> Work item:
Print, please, exactly the lines from the one with "The height and width of the screenshot is (335, 712)." through the final line of the data below, with both ends included and the pictures left out.

(Dataset entries)
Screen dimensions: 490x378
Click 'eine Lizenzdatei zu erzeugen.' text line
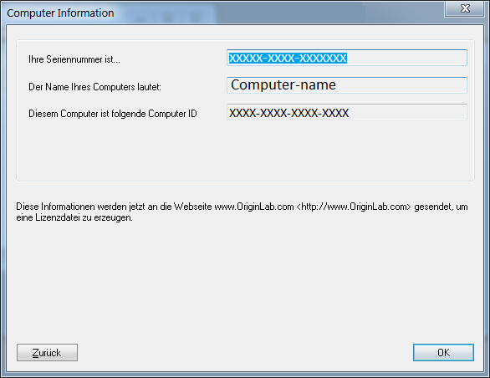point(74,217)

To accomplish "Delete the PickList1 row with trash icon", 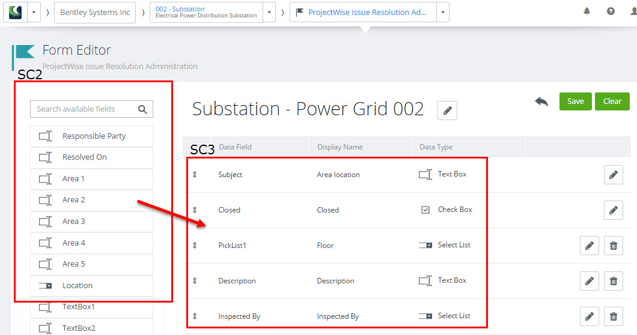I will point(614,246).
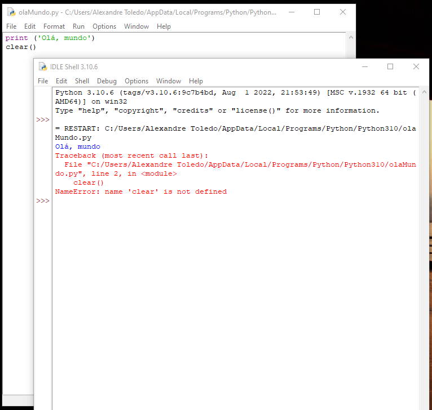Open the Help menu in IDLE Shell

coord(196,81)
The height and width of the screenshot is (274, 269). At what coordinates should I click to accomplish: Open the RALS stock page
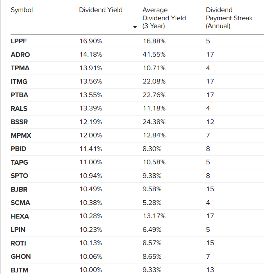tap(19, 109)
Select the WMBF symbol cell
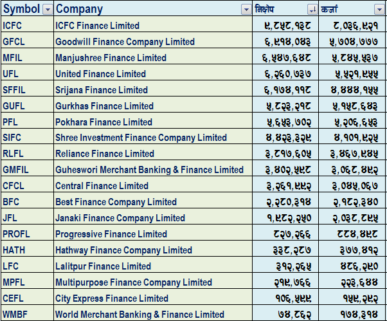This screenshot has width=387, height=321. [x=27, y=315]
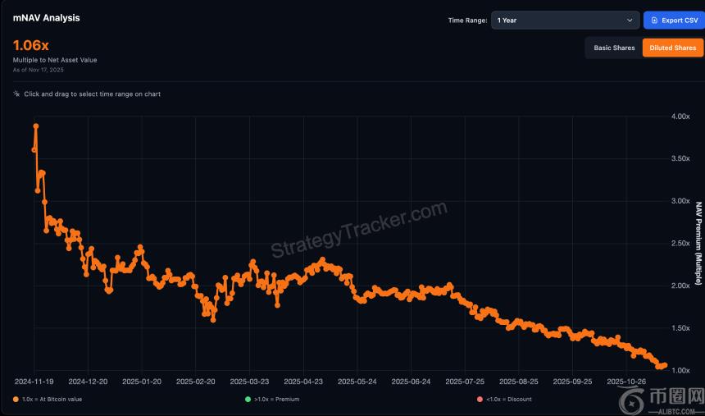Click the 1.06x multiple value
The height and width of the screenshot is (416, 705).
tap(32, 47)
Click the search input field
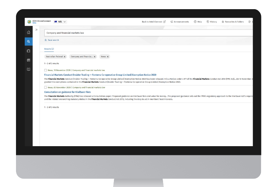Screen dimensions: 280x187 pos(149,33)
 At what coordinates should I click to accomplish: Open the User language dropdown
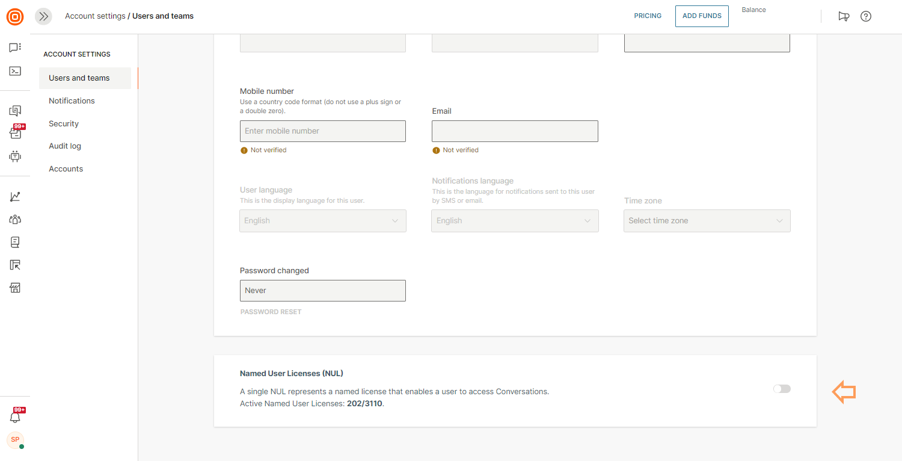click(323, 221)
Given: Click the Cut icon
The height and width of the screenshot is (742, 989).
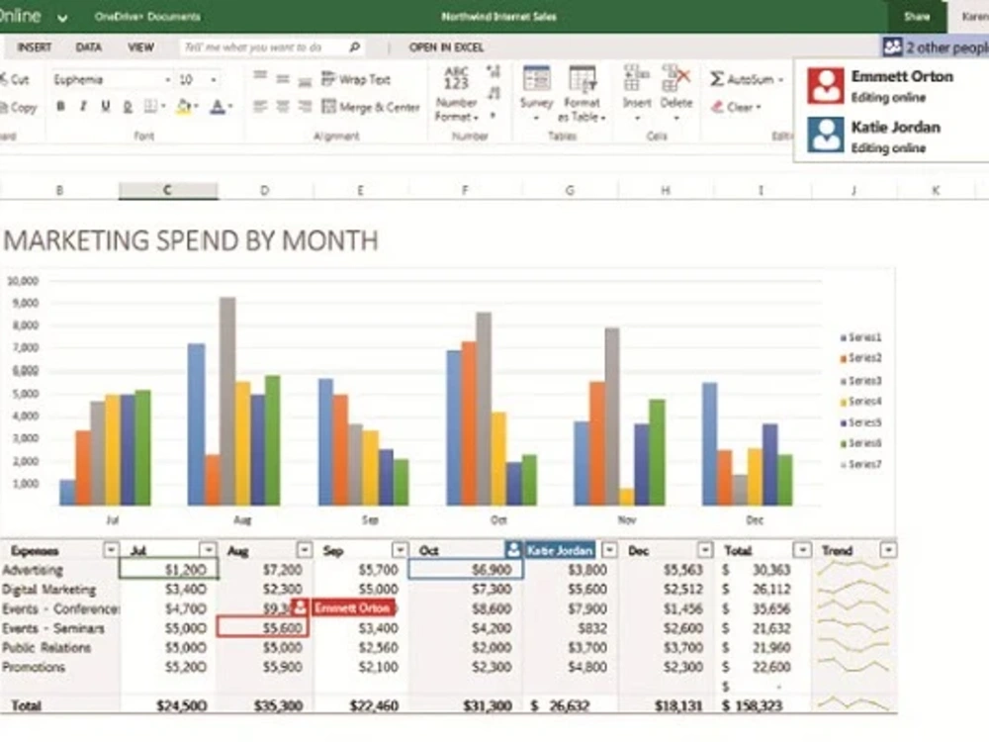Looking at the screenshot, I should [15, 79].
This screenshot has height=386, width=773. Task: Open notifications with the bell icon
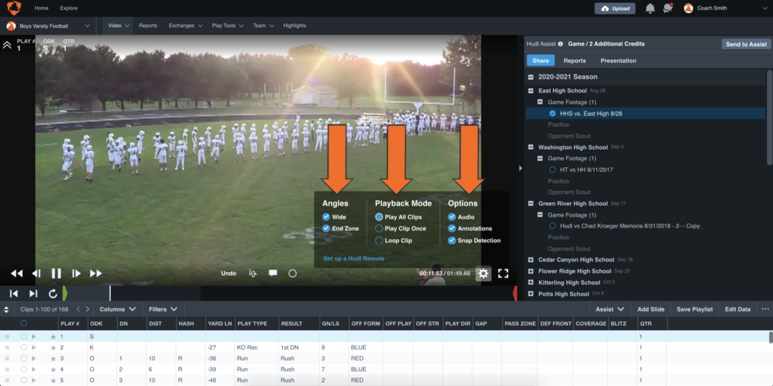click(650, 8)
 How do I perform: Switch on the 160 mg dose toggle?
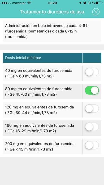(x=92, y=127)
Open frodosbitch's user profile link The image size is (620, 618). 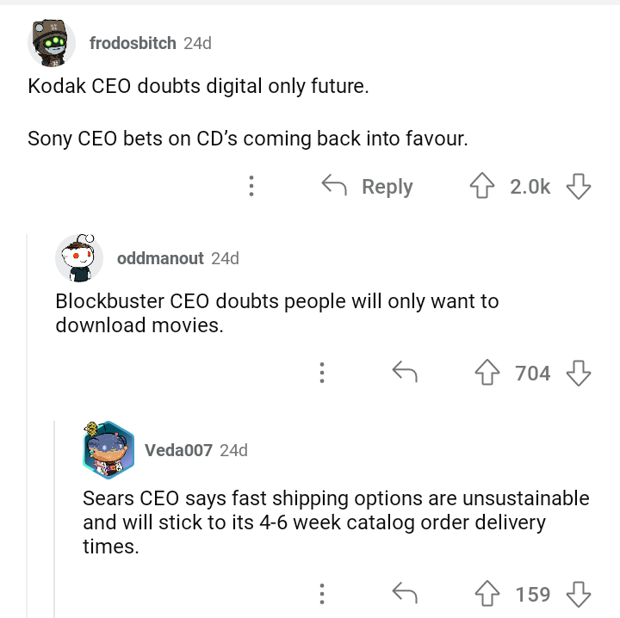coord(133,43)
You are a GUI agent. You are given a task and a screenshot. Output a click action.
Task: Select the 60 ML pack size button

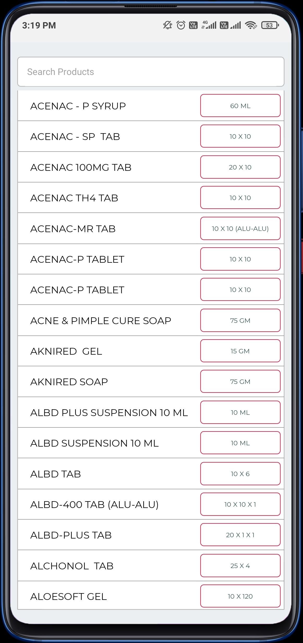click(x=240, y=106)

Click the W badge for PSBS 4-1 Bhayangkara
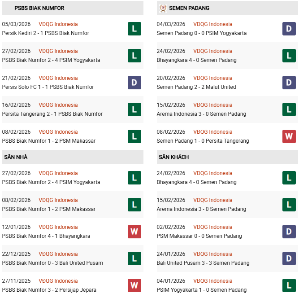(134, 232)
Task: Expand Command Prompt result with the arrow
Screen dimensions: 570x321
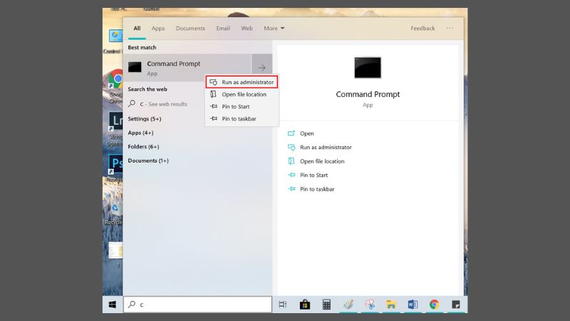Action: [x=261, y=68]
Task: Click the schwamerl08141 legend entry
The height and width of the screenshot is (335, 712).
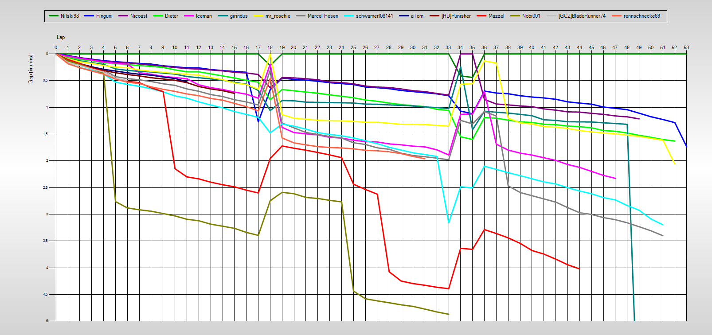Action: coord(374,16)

> Exercise solution:
The height and width of the screenshot is (335, 712).
Action: coord(374,16)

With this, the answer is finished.